“Um conto sobre uma viagem butanesa”, a coleção de moda masculina da primavera de 2026 de Uma Wang, nasceu do que provou ser uma viagem quase catártica para o designer. Apresentado na boutique de sua marca, parecia conceituado preencher a lacuna entre aqueles que criam as roupas e aqueles que as usam, forjando uma conexão profunda entre as experiências de vida de cada pessoa. “Eu sonhei em viajar para o Butão por um longo tempo, e isso me tocou profundamente em um nível emocional”, disse Wang. “Foi uma jornada espiritual e física, feita de escadas, rostos e encontros. Descobri uma pessoa profundamente sorridente, uma cultura tecida no próprio tecido da vida cotidiana e uma imensa quantidade de beleza que merece respeito”.

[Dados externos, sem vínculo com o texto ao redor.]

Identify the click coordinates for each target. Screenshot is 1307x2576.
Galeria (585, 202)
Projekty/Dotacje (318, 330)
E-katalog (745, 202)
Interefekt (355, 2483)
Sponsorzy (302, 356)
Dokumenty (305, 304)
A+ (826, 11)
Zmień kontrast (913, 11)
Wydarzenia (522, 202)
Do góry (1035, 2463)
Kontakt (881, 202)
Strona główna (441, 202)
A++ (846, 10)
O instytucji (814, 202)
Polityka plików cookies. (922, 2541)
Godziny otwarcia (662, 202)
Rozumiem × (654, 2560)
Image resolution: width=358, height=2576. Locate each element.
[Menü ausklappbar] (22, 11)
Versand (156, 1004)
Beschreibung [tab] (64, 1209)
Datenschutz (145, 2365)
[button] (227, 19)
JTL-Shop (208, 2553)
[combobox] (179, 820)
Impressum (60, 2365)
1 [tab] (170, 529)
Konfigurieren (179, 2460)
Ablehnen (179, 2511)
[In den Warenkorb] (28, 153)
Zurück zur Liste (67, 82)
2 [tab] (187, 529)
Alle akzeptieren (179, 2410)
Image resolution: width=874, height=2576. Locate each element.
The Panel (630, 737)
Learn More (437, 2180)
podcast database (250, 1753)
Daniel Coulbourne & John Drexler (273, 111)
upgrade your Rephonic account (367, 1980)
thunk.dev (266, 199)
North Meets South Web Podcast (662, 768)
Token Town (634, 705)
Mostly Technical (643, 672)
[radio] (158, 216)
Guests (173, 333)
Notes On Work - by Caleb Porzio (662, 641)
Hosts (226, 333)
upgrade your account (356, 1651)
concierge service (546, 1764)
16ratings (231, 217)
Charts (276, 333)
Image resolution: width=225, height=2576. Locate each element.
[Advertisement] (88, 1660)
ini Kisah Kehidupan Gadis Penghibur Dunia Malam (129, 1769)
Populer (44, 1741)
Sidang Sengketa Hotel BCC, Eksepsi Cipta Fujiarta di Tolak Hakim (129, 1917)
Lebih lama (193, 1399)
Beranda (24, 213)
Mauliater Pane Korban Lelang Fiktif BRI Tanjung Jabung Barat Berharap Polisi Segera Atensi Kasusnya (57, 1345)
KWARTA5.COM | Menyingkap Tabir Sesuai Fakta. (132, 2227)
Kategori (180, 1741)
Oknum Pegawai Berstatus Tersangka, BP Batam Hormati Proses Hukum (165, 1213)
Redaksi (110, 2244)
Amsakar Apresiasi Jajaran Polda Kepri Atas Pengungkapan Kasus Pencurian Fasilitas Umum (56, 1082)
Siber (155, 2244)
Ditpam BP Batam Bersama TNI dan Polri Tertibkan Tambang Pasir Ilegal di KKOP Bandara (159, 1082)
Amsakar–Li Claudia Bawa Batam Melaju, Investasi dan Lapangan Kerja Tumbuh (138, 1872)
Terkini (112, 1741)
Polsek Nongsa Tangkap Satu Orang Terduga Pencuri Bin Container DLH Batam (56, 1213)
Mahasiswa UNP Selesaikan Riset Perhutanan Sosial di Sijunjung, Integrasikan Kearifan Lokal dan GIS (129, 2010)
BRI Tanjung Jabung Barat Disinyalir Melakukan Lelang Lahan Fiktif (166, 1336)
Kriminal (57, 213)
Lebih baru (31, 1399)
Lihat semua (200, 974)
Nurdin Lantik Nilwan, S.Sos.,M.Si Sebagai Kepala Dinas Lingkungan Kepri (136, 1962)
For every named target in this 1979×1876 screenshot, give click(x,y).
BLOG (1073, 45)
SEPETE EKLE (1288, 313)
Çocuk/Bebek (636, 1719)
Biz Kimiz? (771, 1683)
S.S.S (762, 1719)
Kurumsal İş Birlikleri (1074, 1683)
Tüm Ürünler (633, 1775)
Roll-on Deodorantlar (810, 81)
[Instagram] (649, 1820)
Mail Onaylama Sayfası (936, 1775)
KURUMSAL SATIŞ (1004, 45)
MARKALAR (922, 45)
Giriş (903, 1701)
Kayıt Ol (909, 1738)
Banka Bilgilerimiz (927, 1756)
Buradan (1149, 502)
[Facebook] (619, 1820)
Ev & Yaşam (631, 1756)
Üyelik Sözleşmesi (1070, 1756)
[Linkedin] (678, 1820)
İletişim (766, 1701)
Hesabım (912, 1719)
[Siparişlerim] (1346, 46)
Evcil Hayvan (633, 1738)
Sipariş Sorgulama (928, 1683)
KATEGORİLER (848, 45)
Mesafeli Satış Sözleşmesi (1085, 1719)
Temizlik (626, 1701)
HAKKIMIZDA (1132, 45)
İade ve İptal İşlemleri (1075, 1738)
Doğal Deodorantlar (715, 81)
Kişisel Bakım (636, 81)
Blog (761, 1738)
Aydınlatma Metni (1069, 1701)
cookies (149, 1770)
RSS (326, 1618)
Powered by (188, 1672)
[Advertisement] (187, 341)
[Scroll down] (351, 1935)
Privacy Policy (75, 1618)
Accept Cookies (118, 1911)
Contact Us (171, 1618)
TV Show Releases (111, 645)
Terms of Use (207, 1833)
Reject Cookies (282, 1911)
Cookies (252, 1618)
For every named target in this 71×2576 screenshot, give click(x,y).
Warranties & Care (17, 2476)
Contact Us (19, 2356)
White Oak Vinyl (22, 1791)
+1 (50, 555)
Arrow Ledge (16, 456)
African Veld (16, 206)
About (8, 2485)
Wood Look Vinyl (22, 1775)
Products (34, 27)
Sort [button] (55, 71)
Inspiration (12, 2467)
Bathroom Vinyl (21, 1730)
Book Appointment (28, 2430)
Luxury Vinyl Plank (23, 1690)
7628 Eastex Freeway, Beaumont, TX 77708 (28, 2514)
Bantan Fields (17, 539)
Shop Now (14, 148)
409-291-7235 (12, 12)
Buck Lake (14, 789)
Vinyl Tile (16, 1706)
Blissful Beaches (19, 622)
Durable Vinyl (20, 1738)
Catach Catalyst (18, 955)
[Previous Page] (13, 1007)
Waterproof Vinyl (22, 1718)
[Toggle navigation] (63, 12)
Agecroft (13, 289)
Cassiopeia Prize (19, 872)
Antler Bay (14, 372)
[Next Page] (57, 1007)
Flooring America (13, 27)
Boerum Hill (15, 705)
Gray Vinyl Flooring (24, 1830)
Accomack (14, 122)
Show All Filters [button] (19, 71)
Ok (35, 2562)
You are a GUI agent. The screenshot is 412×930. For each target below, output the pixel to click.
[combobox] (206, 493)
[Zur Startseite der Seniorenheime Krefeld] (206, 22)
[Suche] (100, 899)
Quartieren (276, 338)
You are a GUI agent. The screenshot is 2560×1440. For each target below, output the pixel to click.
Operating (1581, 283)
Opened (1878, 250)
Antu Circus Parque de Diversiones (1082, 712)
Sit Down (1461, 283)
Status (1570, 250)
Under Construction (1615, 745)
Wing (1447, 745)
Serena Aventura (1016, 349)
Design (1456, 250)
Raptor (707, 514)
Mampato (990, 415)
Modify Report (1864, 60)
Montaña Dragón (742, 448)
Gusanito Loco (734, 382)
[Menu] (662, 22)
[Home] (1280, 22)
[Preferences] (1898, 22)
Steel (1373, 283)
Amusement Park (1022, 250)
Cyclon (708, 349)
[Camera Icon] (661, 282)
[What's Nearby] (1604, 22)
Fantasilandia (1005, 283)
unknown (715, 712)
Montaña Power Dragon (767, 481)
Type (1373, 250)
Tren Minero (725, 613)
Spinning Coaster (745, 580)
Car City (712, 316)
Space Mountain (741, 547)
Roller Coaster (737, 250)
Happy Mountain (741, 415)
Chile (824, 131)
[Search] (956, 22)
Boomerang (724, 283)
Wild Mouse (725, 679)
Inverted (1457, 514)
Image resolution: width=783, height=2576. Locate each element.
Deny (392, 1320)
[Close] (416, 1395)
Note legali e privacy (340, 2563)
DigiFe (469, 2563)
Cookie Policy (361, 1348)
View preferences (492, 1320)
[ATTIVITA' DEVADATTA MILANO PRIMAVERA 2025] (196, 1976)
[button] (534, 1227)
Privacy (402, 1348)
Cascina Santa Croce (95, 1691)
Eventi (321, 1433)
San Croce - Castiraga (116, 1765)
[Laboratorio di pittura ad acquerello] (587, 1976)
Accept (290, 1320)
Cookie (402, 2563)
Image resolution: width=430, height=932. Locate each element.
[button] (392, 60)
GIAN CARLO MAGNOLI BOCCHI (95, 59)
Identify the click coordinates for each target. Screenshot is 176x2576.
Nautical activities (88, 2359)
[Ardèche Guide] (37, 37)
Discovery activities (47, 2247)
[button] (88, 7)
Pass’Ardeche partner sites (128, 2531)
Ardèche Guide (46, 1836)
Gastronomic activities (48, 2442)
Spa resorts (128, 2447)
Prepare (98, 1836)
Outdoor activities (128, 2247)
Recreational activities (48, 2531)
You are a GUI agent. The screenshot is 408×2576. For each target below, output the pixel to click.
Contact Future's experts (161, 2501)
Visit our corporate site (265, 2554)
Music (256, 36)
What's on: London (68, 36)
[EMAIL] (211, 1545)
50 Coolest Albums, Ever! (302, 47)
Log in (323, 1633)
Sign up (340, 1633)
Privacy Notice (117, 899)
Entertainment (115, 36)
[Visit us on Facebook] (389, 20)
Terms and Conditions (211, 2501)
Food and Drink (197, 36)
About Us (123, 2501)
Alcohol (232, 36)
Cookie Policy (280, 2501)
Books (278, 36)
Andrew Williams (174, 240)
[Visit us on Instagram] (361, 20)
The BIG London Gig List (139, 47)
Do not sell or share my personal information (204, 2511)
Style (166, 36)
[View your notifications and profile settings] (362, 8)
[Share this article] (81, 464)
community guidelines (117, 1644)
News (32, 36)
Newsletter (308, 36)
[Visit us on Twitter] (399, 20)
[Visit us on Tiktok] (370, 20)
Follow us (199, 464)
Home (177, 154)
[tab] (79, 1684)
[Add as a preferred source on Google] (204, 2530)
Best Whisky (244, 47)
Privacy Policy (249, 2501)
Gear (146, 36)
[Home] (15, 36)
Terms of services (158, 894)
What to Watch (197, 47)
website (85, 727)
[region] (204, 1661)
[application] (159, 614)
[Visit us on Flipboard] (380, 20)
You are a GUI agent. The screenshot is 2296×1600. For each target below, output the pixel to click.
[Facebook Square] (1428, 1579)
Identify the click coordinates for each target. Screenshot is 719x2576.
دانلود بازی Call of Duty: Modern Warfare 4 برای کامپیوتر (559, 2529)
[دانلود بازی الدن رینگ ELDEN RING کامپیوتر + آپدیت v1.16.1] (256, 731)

“Butão, o lugar do aqui e agora, nos ensina a viver no presente. E no presente, encontrei enormes fontes de inspiração”, disse Wang. “A maneira como os homens butanês se vestem reflete uma elegância que não está em excesso.” Com uma coleção que marca o décimo aniversário da linha de moda masculina da marca, Wang usou a tradição butanesa como ponto de partida e destino em sua busca por harmonia. O GHO, a roupa masculina tradicional, é frequentemente usada com uma camiseta ou um par de tênis-por esse motivo, ambos foram novas adições nesta temporada. O estudo dos tecidos começou com a observação de têxteis extraordinários em um museu e depois recriando seu efeito trabalhando com tecelões italianos. Seda, linho e algodão cru (naturalmente repelente à água) incorporaram a filosofia de uma terra onde a natureza e a cultura se entrelaçam. Os efeitos de risca foram incorporados à mão para celebrar o toque humano; Os tecidos foram tingidos a frio para melhorar a beleza das irregularidades; Jacquard Flowers evocou o caráter refinado da flora. A mão texturizada sente uma homenagem a um território pouco explorado.
Entre coletes, blazers desconstruídos, calças soltas, trincheiras e roupas externas inspiradas em roupas de utilidade, calças de saia e camisas ultra lighas, as silhuetas permaneceram fluidas e generosas, destinadas a abraçar, em vez de limitar. A paleta de cores – arejando de tons marrons a terra, ferrugem a marfim e verde suave, com interrupções mais profundas – evocou os tons das paisagens butão.